Namun, pada 2013 BPOM mencatat jajanan anak sekolah yang tidak memenuhi syarat penyalahgunaan bahan berbahaya menurun. Meski begitu pekerjaan rumah pemerintah, sekolah, guru, dan orang tua belum berakhir.

Menjaga anak-anak dari gempuran jajanan berbahaya perlu dimulai dari ruang lingkup terkecil, yakni keluarga. Orang tua memiliki peran sangat besar memberikan pemahaman dan menyadarkan anak-anaknya dari bahaya jajanan sampah. Tapi tidak hanya memberikan pemahaman, orang tua juga sebaiknya tidak hanya memberikan uang sebagai bekal ke sekolah, tapi juga menyiapkan makanan yang aman dan bergizi buatan sendiri untuk dimakan di sekolah.

Tameng berikutnya tentu harus diberikan sekolah.

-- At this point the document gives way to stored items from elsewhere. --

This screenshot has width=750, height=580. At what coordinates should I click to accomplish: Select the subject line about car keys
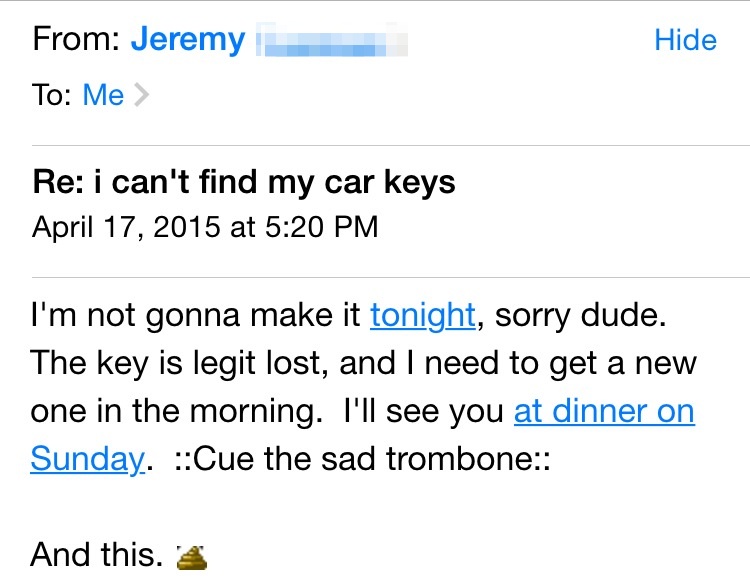tap(244, 183)
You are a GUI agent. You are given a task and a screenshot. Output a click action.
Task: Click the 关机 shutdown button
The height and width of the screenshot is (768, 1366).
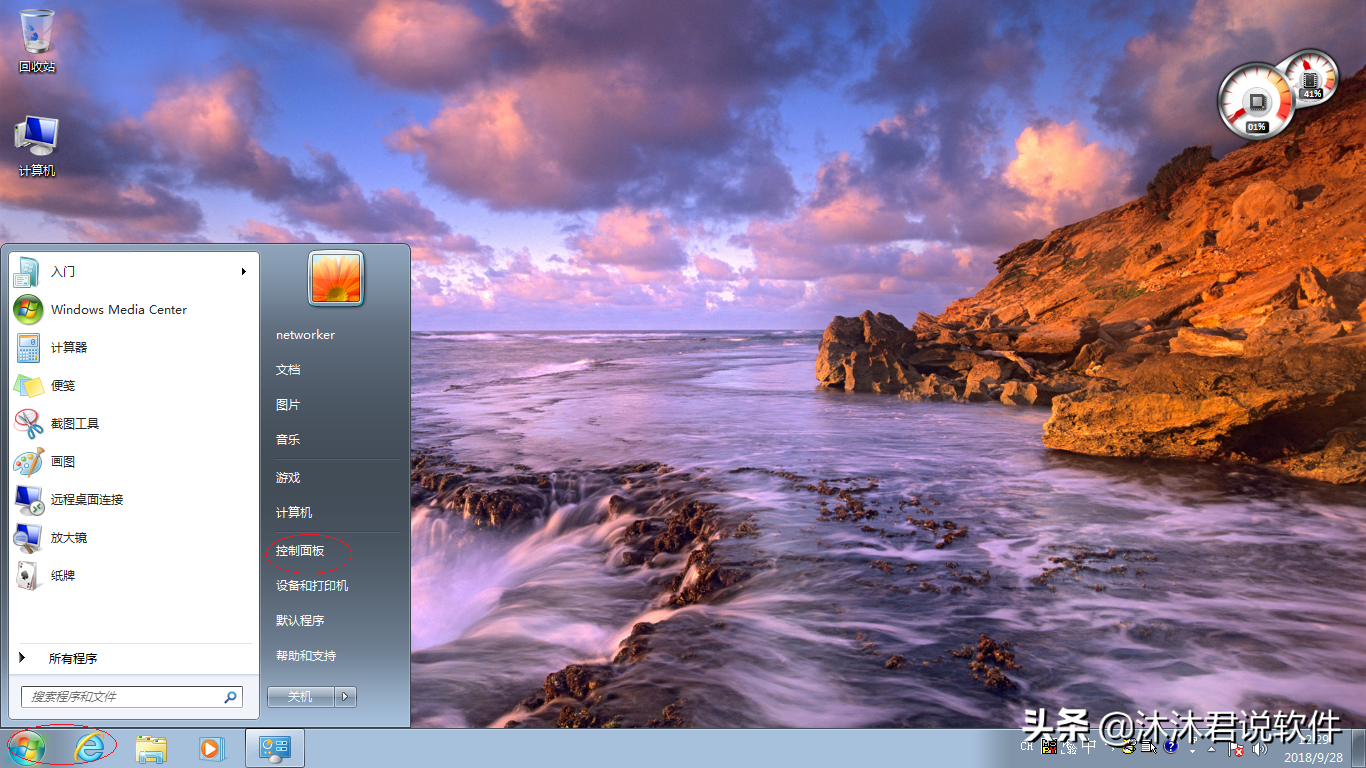pyautogui.click(x=300, y=697)
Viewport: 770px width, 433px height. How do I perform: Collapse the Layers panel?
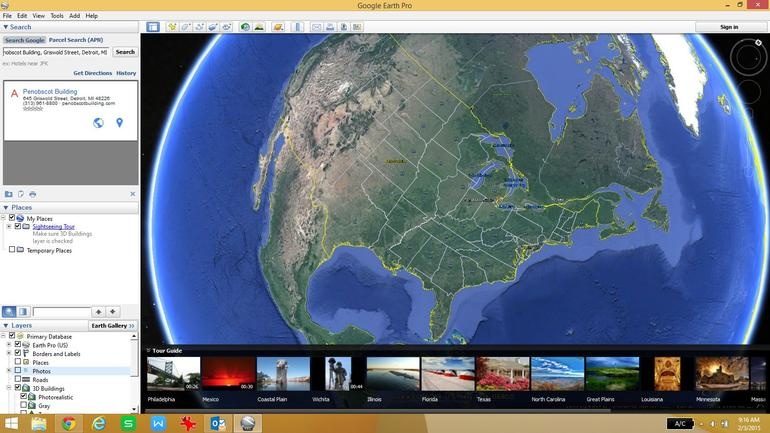pos(4,325)
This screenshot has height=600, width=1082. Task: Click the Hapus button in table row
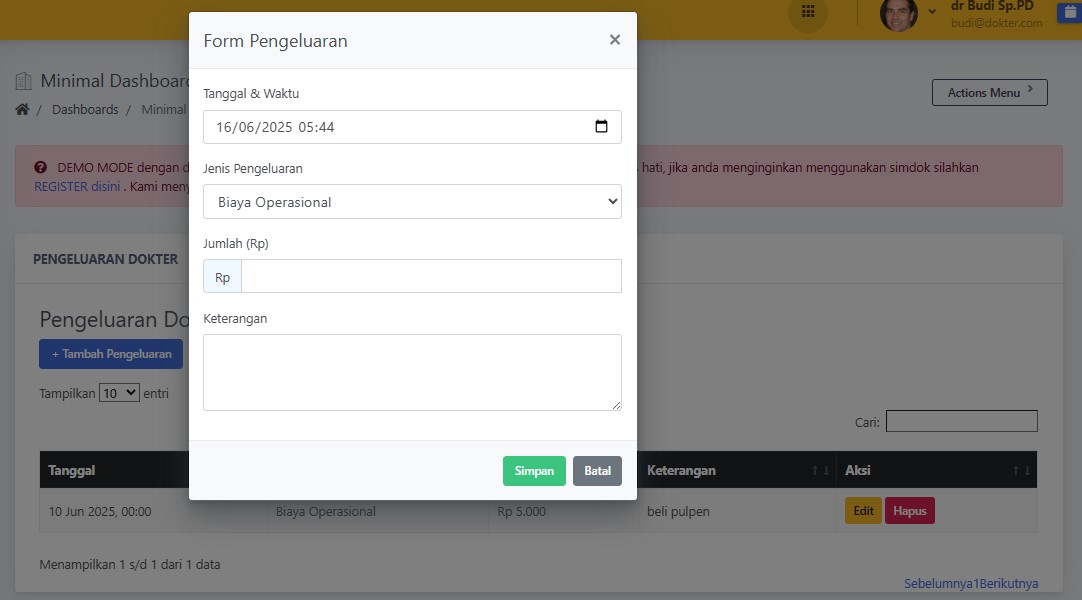(x=909, y=511)
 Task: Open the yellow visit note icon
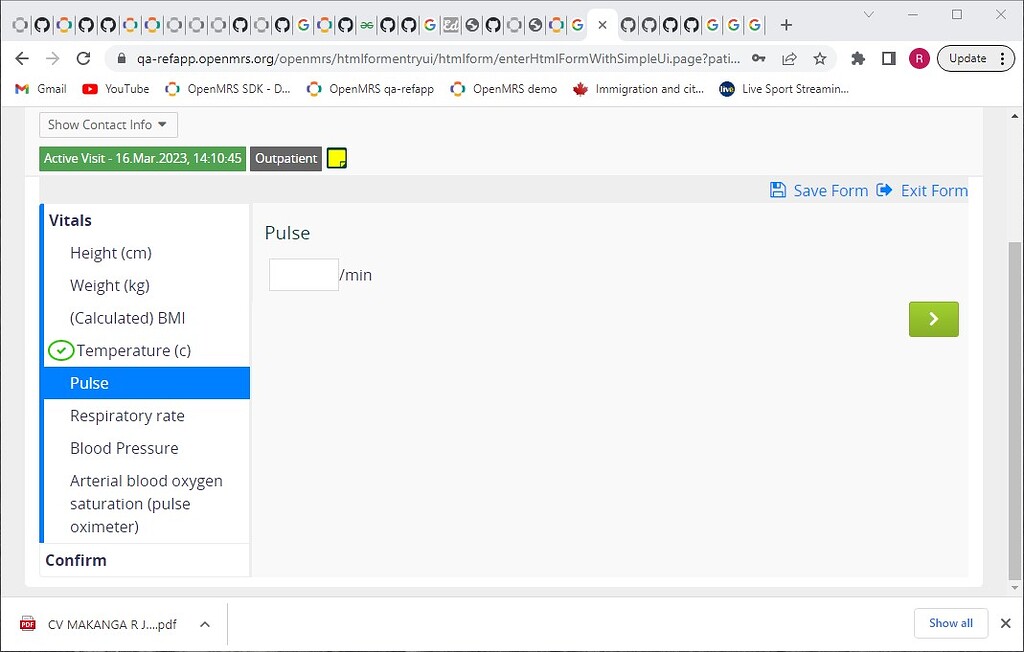(x=336, y=157)
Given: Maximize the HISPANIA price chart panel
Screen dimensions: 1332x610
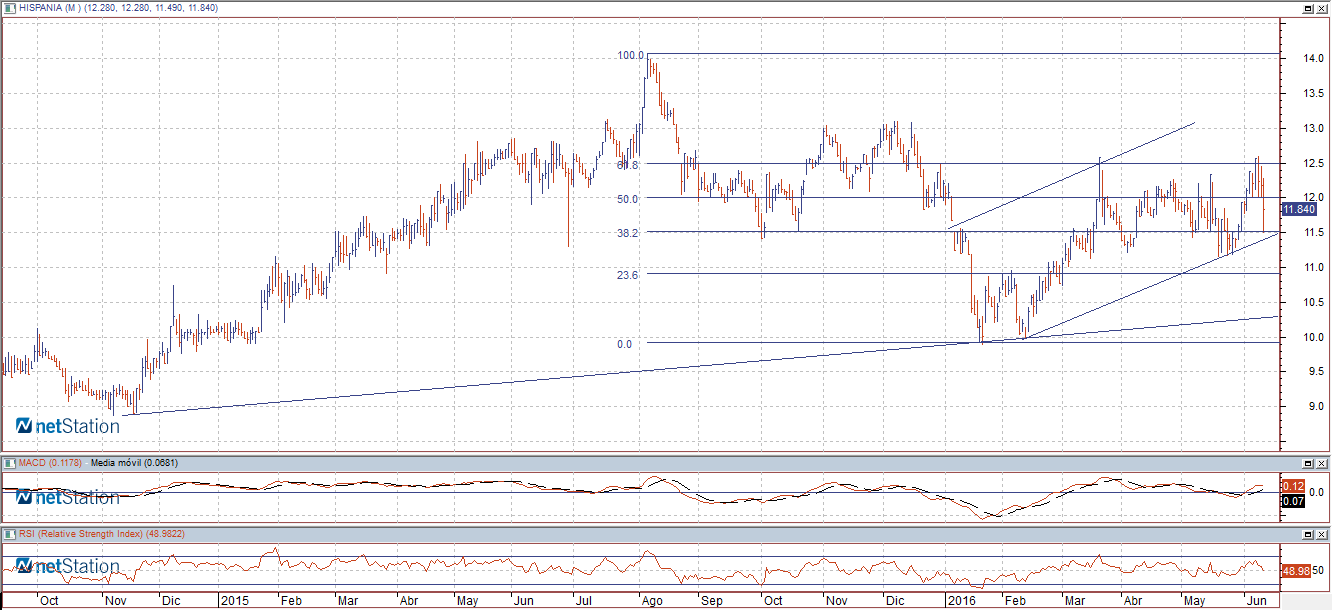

Sekolah harus menjamin anak didiknya terbebas dari makanan yang mengandung bahan-bahan berbahaya. Selain ketat mengawasi mutu dan gizi pangan jajanan anak didiknya, sekolah juga diimbau lebih peduli dan ketat mengawasi para pedagang yang mangkal di sekolah mereka.

Banyak sekolah memang membuat aturan anak didiknya dilarang membeli makanan dari luar sekolah. Kantin sekolah wajib memonopoli penjualan makanan. Sayangnya, larangan itu lenyap ketika jam sekolah usai. Para penjual makanan terkadang memanfaatkan waktu pulang sekolah untuk menjajankan dagangannya kepada anak-anak.

Sebenarnya semua itu bisa terhindarkan jika orang tua, sekolah, dan guru memiliki kepedulian, komitmen, dan mau bersinergi dengan pemerintah dalam membendung gempuran jajanan sampah tersebut. Tujuannya hanya satu, agar generasi mendatang memiliki tubuh yang kuat dan jiwa yang sehat, seperti kata pepatah Mens sana in corpore sano, dalam tubuh yang sehat terdapat jiwa yang kuat.